* **EXERCISE BRIEF**: The entries below need to be transcribed verbatim.
[EXTRACTED RECORDS — start]
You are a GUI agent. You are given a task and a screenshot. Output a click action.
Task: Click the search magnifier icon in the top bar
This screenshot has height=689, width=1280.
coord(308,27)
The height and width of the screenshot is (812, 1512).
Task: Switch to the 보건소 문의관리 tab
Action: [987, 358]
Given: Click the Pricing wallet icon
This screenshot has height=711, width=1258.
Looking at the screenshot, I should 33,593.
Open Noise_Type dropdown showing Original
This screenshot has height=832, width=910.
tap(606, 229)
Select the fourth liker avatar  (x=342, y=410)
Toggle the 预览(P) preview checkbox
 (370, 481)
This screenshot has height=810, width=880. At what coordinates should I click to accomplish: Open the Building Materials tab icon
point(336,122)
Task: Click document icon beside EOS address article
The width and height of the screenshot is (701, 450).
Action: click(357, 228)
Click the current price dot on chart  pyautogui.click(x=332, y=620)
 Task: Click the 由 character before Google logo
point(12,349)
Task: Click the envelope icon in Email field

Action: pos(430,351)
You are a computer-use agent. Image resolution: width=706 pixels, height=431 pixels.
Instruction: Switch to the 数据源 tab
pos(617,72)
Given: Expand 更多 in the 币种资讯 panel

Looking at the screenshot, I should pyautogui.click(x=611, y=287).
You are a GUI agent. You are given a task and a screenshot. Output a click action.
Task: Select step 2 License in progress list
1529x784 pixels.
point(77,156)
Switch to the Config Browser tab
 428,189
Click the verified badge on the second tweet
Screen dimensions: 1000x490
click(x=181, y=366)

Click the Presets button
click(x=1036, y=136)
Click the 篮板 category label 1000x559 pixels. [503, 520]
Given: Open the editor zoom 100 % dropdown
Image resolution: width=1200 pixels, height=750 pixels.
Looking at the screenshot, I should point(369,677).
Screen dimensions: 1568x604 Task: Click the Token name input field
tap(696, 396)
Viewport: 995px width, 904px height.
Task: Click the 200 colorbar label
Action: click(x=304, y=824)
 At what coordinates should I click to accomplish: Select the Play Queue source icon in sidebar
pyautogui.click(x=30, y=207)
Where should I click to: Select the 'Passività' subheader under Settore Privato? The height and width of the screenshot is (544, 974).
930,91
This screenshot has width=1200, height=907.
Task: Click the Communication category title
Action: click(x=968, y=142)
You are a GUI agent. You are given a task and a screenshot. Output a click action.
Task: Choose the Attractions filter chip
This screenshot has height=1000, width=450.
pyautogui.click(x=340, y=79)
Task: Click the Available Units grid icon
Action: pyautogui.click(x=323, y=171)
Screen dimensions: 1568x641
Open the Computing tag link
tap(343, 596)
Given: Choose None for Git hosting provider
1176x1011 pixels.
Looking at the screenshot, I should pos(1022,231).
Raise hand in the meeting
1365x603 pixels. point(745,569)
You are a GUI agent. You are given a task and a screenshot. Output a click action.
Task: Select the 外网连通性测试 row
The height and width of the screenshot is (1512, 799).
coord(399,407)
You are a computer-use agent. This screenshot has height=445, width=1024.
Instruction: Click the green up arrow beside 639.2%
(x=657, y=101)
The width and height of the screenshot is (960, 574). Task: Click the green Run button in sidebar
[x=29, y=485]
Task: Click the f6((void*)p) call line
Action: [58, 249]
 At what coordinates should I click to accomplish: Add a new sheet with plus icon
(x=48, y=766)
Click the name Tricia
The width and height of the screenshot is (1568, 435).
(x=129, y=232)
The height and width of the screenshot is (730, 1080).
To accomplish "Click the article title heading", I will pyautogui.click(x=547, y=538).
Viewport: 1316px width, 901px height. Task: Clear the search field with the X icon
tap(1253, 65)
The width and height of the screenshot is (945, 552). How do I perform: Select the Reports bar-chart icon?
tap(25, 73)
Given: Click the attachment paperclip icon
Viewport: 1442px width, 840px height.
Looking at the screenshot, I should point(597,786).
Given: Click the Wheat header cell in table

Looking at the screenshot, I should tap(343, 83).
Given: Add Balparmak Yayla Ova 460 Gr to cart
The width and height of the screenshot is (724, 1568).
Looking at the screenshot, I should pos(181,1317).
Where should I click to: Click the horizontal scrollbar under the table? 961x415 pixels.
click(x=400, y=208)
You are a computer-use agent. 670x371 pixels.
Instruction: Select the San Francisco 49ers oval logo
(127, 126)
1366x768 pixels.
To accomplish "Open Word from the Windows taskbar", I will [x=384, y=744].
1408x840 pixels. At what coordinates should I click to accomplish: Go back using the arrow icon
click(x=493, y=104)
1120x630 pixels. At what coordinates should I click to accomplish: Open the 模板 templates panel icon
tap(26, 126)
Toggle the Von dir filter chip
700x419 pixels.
[EXTRACTED RECORDS — finish]
* **ANSWER SPACE**:
You are a GUI agent. You are given a task and a screenshot. Output a click action.
Task: Click the search magnifier icon in the top bar
This screenshot has height=689, width=1280.
coord(308,27)
The height and width of the screenshot is (812, 1512).
Task: Switch to the 보건소 문의관리 tab
Action: [987, 358]
Given: Click the Pricing wallet icon
This screenshot has height=711, width=1258.
Looking at the screenshot, I should 33,593.
Open Noise_Type dropdown showing Original
This screenshot has height=832, width=910.
tap(606, 229)
Select the fourth liker avatar  (x=342, y=410)
Toggle the 预览(P) preview checkbox
 (370, 481)
This screenshot has height=810, width=880. At what coordinates should I click to accomplish: Open the Building Materials tab icon
point(336,122)
Task: Click document icon beside EOS address article
The width and height of the screenshot is (701, 450).
Action: click(357, 228)
Click the current price dot on chart  pyautogui.click(x=332, y=620)
 Task: Click the 由 character before Google logo
point(12,349)
Task: Click the envelope icon in Email field

Action: pos(430,351)
You are a computer-use agent. Image resolution: width=706 pixels, height=431 pixels.
Instruction: Switch to the 数据源 tab
pos(617,72)
Given: Expand 更多 in the 币种资讯 panel

Looking at the screenshot, I should pyautogui.click(x=611, y=287).
You are a GUI agent. You are given a task and a screenshot. Output a click action.
Task: Select step 2 License in progress list
1529x784 pixels.
point(77,156)
Switch to the Config Browser tab
 428,189
Click the verified badge on the second tweet
Screen dimensions: 1000x490
click(x=181, y=366)

Click the Presets button
click(x=1036, y=136)
Click the 篮板 category label 1000x559 pixels. [503, 520]
Given: Open the editor zoom 100 % dropdown
Image resolution: width=1200 pixels, height=750 pixels.
Looking at the screenshot, I should point(369,677).
Screen dimensions: 1568x604 Task: Click the Token name input field
tap(696, 396)
Viewport: 995px width, 904px height.
Task: Click the 200 colorbar label
Action: click(x=304, y=824)
 At what coordinates should I click to accomplish: Select the Play Queue source icon in sidebar
pyautogui.click(x=30, y=207)
Where should I click to: Select the 'Passività' subheader under Settore Privato? The height and width of the screenshot is (544, 974).
930,91
This screenshot has width=1200, height=907.
Task: Click the Communication category title
Action: click(x=968, y=142)
You are a GUI agent. You are given a task and a screenshot. Output a click action.
Task: Choose the Attractions filter chip
This screenshot has height=1000, width=450.
pyautogui.click(x=340, y=79)
Task: Click the Available Units grid icon
Action: pyautogui.click(x=323, y=171)
Screen dimensions: 1568x641
Open the Computing tag link
tap(343, 596)
Given: Choose None for Git hosting provider
1176x1011 pixels.
Looking at the screenshot, I should pos(1022,231).
Raise hand in the meeting
1365x603 pixels. point(745,569)
You are a GUI agent. You are given a task and a screenshot. Output a click action.
Task: Select the 外网连通性测试 row
The height and width of the screenshot is (1512, 799).
coord(399,407)
You are a computer-use agent. This screenshot has height=445, width=1024.
Instruction: Click the green up arrow beside 639.2%
(x=657, y=101)
The width and height of the screenshot is (960, 574). Task: Click the green Run button in sidebar
[x=29, y=485]
Task: Click the f6((void*)p) call line
Action: [58, 249]
 At what coordinates should I click to accomplish: Add a new sheet with plus icon
(x=48, y=766)
Click the name Tricia
The width and height of the screenshot is (1568, 435).
(x=129, y=232)
The height and width of the screenshot is (730, 1080).
To accomplish "Click the article title heading", I will pyautogui.click(x=547, y=538).
Viewport: 1316px width, 901px height. Task: Clear the search field with the X icon
tap(1253, 65)
The width and height of the screenshot is (945, 552). How do I perform: Select the Reports bar-chart icon?
tap(25, 73)
Given: Click the attachment paperclip icon
Viewport: 1442px width, 840px height.
Looking at the screenshot, I should point(597,786).
Given: Click the Wheat header cell in table

Looking at the screenshot, I should tap(343, 83).
Given: Add Balparmak Yayla Ova 460 Gr to cart
The width and height of the screenshot is (724, 1568).
Looking at the screenshot, I should pos(181,1317).
Where should I click to: Click the horizontal scrollbar under the table? 961x415 pixels.
click(x=400, y=208)
You are a computer-use agent. 670x371 pixels.
Instruction: Select the San Francisco 49ers oval logo
(127, 126)
1366x768 pixels.
To accomplish "Open Word from the Windows taskbar", I will [x=384, y=744].
1408x840 pixels. At what coordinates should I click to accomplish: Go back using the arrow icon
click(x=493, y=104)
1120x630 pixels. At what coordinates should I click to accomplish: Open the 模板 templates panel icon
tap(26, 126)
Toggle the Von dir filter chip
700x419 pixels.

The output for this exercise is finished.